§ **Teks Bacaan**
____________________
Kehidupan yang sulit tidak menyurutkan langkah Regina yang sejak kecil sudah bercita-cita untuk menjadi penjaga keadilan hukum di masyarakat. Beruntung, ia diterima di Fakultas Hukum UGM dengan beasiswa UKT Pendidikan Unggul Bersubsidi 100 persen.
Saat ditemui di rumahnya yang masih berdinding batako dengan isi rumah yang sangat sederhana. Ruang tamu berukuran kecil yang dibuat memanjang digunakan untuk menyimpan tumpukan sokasi yang sudah hampir selesai dianyam. Persis sebelah pintu masuk, terdapat meja kecil yang sehari-hari digunakan Regina untuk belajar.
Regina mengaku masih merasakan seperti mimpi melihat kenyataan dirinya diterima kuliah di Fakultas Hukum UGM. Tidak terbayangkan oleh dirinya sebelumnya, seorang anak gadis desa tinggal di pedalaman perbukitan bisa diterima kuliah di salah satu universitas bergengsi di Indonesia. Saking tidak percaya dirinya, ia sempat menyembunyikan informasi terkait pendaftaran kuliahnya di UGM pada teman-teman di sekolahnya. “Saya nggak kepikiran akan kuliah, maunya bakalan kerja dulu nanti baru mikirin kuliah,” kenangnya.
Regina masih ingat, saat ia menyampaikan maksudnya untuk mendaftar kuliah ke ibunya, Ni Kadek Nely Supriyati (43), dengan meyakinkan bahwa ibunya tidak usah khawatir soal biaya karena ia juga mendaftar beasiswa.
“Nanti pas nggak dapat beasiswa, gimana?”
“Tapi saya mau coba dulu, Bu.”
Sang ibunda tidak pernah melarang keinginan sang anak. Meski dari pekerjaan ia dan suami sebagai pengrajin bambu, hanya cukup untuk memenuhi kebutuhan sehari hari dan cukup membeli bensin motor untuk keperluan Regina ke sekolah di SMAN 1 Singaraja yang jaraknya 17 kilometer dari rumahnya.
“Setiap tiga hari sekali dikasih uang 50 ribu untuk ganti bensin boncengan dengan teman ke sekolah,” katanya.
____________________
§ **Segmen Data**

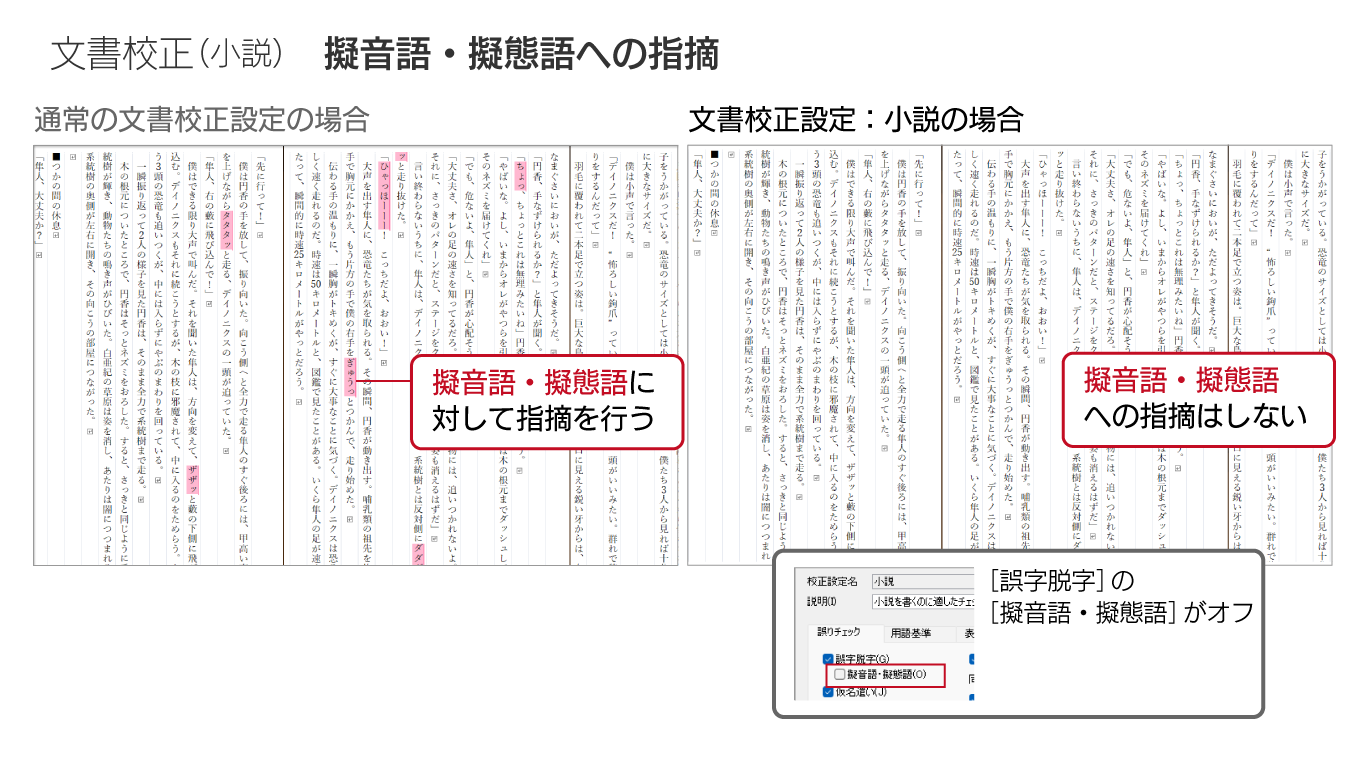This screenshot has width=1366, height=768.
Task: Toggle the 仮名遣い checkbox
Action: click(x=827, y=691)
____________________
§ **Tugas Wajib 1**
Tulis ulang sebagian teks tentang Regina tanpa perubahan, dimulai dari kata-kata yang memuat "Kehidupan yang sulit" dan berhenti setelah "Bersubsidi 100 persen.".
§ **Tugas Wajib 2**
Tentukan apakah setiap pernyataan berikut sesuai dengan teks tentang Regina. Jawab ya atau tidak, lalu kutip kata-kata dari teks yang menjadi penentunya.
(a) Regina diterima di Fakultas Hukum UGM dengan beasiswa yang menanggung 100 persen UKT.
(b) SMAN 1 Singaraja berjarak 27 kilometer dari rumah Regina.
(c) Regina diberi uang 50 ribu setiap minggu untuk mengganti bensin.
§ **Tugas Wajib 3**
Teruskan teks tentang Regina, dimulai setelah kalimat terakhir yang tercantum.
Materi ini tidak ada hubungannya dengan teks tentang Regina.

§ **Jawaban 1**
Kehidupan yang sulit tidak menyurutkan langkah Regina yang sejak kecil sudah bercita-cita untuk menjadi penjaga keadilan hukum di masyarakat. Beruntung, ia diterima di Fakultas Hukum UGM dengan beasiswa UKT Pendidikan Unggul Bersubsidi 100 persen.

§ **Jawaban 2**
(a) Ya: "ia diterima di Fakultas Hukum UGM dengan beasiswa UKT Pendidikan Unggul Bersubsidi 100 persen"
(b) Tidak: "yang jaraknya 17 kilometer dari rumahnya"
(c) Tidak: "Setiap tiga hari sekali dikasih uang 50 ribu untuk ganti bensin"

§ **Jawaban 3**
Di sekolah, Regina dikenal dengan anak yang cukup cerdas. Selain sering juara kelas, nilai mata pelajaran IPS seperti Geografi dan Ekonomi, ia selalu mendapat nilai 9. “Selama tiga tahun sering juara 2 dan pernah juara 4 pas di awal, tapi nilai selalu naik terus,” ujarnya.
Untuk mendukung belajar di sekolah, Regina mengandalkan buku-buku LKS yang ia beli di sekolah. Sedangkan untuk buku cetak sudah didapatkan dari sekolah secara gratis. Sedangkan untuk waktu belajarnya, Regina mengaku menyempatkan waktu sekitar 1-2 jam menjelang tidur. “Sore hari setelah pulang sekolah, saya membantu ibu buat anyaman. Sekitar jam 8 malam saya mulai belajar dan buka buku,” katanya.
Kehidupan keluarga yang penuh kesederhanaan ini, Regina tahu diri untuk tidak menuntut banyak ke kedua orang tuanya. Apalagi sang Ayah, I Gede Suastra Jaya (44) beberapa tahun lalu pernah terkena serangan stroke ringan. Praktis pekerjaan yang dilakoninya sekarang ini membantu sang istri membuat anyaman dan berjualan bensin eceran di depan rumahnya.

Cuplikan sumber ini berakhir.